- [Problem details] Starting from the first line below, count every line holding the word "input", then state the total alone.

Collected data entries
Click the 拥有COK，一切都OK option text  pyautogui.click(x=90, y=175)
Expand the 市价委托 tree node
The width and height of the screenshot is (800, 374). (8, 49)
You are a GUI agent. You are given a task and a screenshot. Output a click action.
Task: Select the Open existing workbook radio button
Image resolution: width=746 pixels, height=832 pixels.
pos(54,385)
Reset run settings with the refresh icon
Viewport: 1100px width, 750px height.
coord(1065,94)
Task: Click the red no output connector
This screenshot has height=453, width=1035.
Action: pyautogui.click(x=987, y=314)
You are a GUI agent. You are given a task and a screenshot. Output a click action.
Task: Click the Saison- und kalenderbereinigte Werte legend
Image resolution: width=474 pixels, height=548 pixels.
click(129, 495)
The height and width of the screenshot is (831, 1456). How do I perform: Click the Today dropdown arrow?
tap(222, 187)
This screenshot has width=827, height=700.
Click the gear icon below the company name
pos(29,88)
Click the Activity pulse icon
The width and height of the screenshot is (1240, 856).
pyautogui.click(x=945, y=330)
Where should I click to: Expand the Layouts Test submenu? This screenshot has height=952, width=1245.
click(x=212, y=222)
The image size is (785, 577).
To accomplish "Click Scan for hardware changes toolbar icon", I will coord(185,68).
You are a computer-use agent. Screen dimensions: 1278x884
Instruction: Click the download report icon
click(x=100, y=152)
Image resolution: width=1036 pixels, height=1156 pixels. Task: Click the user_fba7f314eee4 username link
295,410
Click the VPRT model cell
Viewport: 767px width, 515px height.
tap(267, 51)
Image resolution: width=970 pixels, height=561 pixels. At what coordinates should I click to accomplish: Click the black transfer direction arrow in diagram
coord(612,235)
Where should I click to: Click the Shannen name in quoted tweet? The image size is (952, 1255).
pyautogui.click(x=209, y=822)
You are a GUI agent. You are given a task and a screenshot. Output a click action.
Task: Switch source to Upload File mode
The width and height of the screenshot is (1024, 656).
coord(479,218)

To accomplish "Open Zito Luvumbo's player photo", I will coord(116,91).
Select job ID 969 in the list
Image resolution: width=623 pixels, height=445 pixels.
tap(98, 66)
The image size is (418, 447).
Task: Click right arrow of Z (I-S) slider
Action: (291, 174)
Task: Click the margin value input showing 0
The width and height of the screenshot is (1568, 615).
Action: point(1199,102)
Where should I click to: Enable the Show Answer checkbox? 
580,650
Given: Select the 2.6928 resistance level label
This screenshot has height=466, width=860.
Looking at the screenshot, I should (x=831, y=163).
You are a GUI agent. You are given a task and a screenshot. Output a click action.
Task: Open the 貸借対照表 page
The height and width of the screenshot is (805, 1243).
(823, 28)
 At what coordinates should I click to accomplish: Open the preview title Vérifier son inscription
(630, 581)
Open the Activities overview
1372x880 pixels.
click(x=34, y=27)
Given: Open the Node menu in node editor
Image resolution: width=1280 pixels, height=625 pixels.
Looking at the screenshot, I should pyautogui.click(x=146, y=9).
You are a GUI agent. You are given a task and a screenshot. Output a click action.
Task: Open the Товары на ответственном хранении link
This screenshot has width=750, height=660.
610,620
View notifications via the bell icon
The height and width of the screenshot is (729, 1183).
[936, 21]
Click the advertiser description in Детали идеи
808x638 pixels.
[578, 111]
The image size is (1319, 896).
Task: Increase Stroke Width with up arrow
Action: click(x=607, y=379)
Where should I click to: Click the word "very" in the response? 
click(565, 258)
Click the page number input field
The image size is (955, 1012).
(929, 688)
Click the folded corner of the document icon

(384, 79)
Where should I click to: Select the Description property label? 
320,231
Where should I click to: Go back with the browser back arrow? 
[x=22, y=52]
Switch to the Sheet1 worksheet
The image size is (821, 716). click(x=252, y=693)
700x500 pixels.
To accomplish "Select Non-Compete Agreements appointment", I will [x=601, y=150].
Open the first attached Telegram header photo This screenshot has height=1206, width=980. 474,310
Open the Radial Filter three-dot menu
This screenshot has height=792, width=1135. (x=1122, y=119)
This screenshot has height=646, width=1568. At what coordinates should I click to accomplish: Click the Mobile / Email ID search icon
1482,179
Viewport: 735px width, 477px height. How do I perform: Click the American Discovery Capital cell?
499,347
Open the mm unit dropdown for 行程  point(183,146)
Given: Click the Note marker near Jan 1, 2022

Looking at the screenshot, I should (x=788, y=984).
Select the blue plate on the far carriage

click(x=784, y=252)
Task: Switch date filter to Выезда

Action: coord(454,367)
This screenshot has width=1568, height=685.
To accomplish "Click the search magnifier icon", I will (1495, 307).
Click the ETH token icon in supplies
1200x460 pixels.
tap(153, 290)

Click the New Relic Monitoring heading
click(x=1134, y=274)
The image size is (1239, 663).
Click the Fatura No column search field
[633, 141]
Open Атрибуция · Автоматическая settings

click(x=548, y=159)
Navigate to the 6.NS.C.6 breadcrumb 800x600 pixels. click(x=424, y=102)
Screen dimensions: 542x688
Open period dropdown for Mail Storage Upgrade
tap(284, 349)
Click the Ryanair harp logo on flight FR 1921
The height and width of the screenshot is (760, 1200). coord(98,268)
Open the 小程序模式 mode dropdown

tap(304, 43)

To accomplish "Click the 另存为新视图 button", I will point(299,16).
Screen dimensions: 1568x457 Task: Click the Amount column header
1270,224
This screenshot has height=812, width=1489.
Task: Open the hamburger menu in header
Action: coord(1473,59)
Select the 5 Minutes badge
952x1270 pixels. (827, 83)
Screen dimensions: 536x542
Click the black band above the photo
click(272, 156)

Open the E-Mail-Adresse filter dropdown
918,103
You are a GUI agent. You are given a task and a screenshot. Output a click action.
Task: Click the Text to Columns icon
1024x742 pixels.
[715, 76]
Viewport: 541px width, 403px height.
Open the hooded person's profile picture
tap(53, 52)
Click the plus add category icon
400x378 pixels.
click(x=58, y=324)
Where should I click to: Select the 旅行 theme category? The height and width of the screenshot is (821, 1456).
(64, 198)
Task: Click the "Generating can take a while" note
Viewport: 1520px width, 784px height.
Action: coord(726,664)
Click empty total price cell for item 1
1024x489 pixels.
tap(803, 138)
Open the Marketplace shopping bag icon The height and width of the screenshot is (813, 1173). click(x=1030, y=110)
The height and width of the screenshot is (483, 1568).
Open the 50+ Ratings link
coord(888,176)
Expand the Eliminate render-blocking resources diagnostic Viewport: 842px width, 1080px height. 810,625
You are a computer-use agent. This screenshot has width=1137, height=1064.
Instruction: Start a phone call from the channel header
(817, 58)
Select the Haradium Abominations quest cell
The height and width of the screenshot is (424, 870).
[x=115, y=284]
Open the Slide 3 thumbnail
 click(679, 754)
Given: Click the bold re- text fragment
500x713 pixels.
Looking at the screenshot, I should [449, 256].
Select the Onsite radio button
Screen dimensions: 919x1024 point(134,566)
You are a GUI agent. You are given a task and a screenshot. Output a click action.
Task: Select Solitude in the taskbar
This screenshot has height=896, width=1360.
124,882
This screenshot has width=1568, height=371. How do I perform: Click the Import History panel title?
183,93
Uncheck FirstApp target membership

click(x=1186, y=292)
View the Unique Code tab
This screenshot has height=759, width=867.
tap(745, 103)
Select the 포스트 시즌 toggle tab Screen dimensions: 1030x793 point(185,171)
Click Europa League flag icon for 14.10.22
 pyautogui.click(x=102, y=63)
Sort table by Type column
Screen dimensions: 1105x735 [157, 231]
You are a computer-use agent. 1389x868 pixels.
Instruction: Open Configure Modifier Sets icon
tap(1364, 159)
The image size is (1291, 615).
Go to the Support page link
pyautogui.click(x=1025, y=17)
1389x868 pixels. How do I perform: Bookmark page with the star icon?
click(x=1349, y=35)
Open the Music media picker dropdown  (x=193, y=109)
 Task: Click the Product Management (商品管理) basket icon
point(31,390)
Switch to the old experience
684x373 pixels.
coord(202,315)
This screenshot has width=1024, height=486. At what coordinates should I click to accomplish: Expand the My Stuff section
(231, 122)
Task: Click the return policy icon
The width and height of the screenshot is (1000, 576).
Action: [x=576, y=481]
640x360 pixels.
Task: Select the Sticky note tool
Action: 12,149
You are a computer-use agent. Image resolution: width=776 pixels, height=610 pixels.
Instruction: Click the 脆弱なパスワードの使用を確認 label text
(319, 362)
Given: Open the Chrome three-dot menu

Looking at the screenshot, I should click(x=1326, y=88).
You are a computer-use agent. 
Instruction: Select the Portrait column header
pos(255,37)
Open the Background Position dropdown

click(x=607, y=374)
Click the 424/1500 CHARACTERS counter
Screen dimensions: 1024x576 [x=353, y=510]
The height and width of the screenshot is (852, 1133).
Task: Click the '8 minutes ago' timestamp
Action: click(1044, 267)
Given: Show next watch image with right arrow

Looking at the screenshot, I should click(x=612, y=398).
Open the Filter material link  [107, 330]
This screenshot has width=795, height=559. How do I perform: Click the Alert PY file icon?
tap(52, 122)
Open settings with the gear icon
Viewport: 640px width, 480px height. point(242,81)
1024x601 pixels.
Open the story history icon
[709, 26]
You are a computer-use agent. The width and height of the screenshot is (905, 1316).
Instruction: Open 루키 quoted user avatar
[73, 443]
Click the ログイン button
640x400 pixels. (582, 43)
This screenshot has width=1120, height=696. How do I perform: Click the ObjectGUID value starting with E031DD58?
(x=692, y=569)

- [Problem solution] 2